In the web 2.0 world, one social “slight” becoming increasingly evident among social networks has become the winnowing or “window-dressing” of Friends’ Lists. It’s subtle, but pervasive. One particularly cynical practice is for a new user to a social network to carpet bomb their friends’ email boxes with friend requests in the interest of getting a critical mass of friends and contacts and, by extension, links to other–ahem–more important friends and contacts. Once established the user then begins to quietly push the first batch of friends outside the herd, if you will. Indeed, de-friending has become such a common issue that a new wave of widget providers are rolling out new tools to manage this practice–secretly, of course.
To be sure, winnowing friends’ lists is to be expected in this new age of social networks.
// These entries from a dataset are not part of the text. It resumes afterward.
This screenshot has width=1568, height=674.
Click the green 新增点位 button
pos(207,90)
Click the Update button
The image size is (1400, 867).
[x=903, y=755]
In some cases, it would be inappropriate not to allow the practice–particularly when it comes to removing an ex or former boss whose continued access to your updates and profile would be–gee, I don’t know–awkward? But I am not referring to that practice. Indeed, my comments are specifically around the ‘social climbing’ aspect of social networking. As more people use their social networking page as a business tool, this practice will only become more common. Two independent consultants who work with the tech start-up community confessed to me recently that they window dress their LinkedIn and Facebook pages quite regularly. Their rationale? A lot of their business comes from other VCs and successful entrepreneurs, so they felt that as they were Googled and Facebooked and LinkenIn’d by prospective employers, they wanted those prospective employers to see an impressive array of bold-faced silicon valley VC and CEO names…not crazy Uncle Leo. As such, these advisors strategically “friended” every tech industry notable, bold-faced or not, that they came across in the hope that they might be able to get to other, even more notable, bold-faced “friends” through that contact.
Cynical as it may appear, the practice of window-dressing friends has been going on since time immemorial. People were quietly dropped off the Holiday card lists, return calls to unwanted parties–when returned at all, that is–were strategically timed in order to get voicemail, messages were conveniently lost by the maid, or the new admin, or due to “bad cell coverage.” We are all, to a certain extent, judged by the company we keep. Guilt by association, if you will. What web 2.0 social networks have done is simply take all the subtlety out of it. Furthermore, truth be told, we all do it to a certain extent. Next time you open your Facebook or MySpace or LinkedIn profile, chances are excellent that you’ve got a few friend requests sitting in your in-box aging like a fine wine. You are not ready to archive them quite yet, but you are not ready to admit them to the party either lest they make an ass of themselves once inside, put wine glasses down on your expensive stereo equipment, and generally embarrass you. So, they stand there behind that red velvet rope, waiting for your decision. I say, admit just about everyone whose call you’d return in normal circumstances. If they don’t merit that level of “friendship”, then listing them as a friend at all rather distorts the entire concept.